Il destinatario dell’augurio di Pisapia di “buon viaggio” è stato dunque il giovane potentino Speranza, che in una intervista al Corriere della Sera lo aveva appena scaricato dal convoglio che gli scissionisti del Pd hanno deciso di mettere sui binari il 19 novembre, o giù di lì, per fare poi una vigorosa campagna elettorale contro l’odiato Matteo Renzi, colpevole di tutte le più grandi nefandezze subite dall’Italia negli ultimi quattro anni, quanti ne sono trascorsi all’incirca dal trasferimento dell’allora sindaco di Firenze nei palazzi romani del potere.

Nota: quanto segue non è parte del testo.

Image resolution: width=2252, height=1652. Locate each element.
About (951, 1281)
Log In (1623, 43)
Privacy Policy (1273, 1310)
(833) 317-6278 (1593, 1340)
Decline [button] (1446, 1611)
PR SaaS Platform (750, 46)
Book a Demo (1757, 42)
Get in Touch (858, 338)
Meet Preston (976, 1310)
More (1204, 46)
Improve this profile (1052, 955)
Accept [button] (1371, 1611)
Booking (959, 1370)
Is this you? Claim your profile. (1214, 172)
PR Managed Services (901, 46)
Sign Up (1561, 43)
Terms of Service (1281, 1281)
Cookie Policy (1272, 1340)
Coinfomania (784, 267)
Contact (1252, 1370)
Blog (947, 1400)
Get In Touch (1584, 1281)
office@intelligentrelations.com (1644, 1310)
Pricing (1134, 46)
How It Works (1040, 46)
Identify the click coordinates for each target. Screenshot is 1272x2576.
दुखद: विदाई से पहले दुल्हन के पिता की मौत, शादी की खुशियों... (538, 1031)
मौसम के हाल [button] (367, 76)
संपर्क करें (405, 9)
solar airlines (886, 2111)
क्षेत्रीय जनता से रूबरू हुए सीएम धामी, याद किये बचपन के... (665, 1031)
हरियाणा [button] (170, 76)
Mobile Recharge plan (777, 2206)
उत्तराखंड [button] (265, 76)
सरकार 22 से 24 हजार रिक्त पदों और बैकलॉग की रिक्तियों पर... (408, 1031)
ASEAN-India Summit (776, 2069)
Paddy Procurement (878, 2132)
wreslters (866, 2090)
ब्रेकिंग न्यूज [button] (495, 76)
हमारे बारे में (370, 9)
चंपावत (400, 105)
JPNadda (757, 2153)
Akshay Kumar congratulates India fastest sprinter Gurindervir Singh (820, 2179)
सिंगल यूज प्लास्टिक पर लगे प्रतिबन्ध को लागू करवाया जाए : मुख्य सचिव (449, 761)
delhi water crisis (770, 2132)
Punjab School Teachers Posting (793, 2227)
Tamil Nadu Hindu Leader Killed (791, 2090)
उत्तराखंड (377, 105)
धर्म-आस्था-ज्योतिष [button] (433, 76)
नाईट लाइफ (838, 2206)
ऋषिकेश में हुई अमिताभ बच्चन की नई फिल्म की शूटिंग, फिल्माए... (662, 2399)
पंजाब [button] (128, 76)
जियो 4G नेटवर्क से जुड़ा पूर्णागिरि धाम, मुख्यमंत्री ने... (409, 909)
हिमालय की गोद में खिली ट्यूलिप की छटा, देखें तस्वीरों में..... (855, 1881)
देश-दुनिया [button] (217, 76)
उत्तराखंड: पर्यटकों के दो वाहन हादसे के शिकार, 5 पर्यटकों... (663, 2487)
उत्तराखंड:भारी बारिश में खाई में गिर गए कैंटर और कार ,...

Ma Speranza è un giovane esangue anche a guardarlo, con quel pallore che gli rimane in faccia, forse per via della barba, anche dopo avere preso il sole ventiquattro ore: il sole inteso naturalmente come la stella di fuoco, e non come il giornale della Confindustria di una delle tante barzellette che circolano sui due carabinieri italiani che vanno all’edicola anziché sulla spiaggia, come ordinato dal loro comandante a fare i controlli su una spiaggia ininterrottamente per l’intera giornata.

Più che un giovanotto di grandi promesse, Speranza è ormai diventato un ossimoro a furia di condividere e ripetere le cose che D’Alema pensa. E che Pisapia ha tradotto nella costruzione di “un quarto polo” elettorale e politico, non bastando quelli di centrodestra sognato di notte da Silvio Berlusconi e sfasciato di giorno da Matteo Salvini, di cinque stelle del movimento grillino affidato temporaneamente a Luigi Di Maio, e del Pd dell’odiato Renzi. È un quarto polo che Pisapia valuta attorno al 3 per cento dei voti, il cui unico o principale obiettivo è di concorrere alla sconfitta, appunto, di Renzi. Senza l’aiuto e il concorso del quale, invece, secondo l’ex sindaco di Milano sarebbe letteralmente impossibile costruire prima e ancor più dopo le elezioni una coalizione di centrosinistra.

Ma questa realistica valutazione di Pisapia, per quanto curiosamente accompagnata per tutta l’estate dalla promessa o proposta dello stesso Pisapia di un centrosinistra comunque “diverso” e persino “alternativo” a quello tentato, voluto o immaginato da Renzi, viene liquidata da D’Alema e compagni come la prova di una mezza tresca fra gli ex sindaci di Milano e di Firenze. Manca solo che alla prossima occasione D’Alema dica, o faccia dire da Speranza, che Dio li fa e poi li accoppia.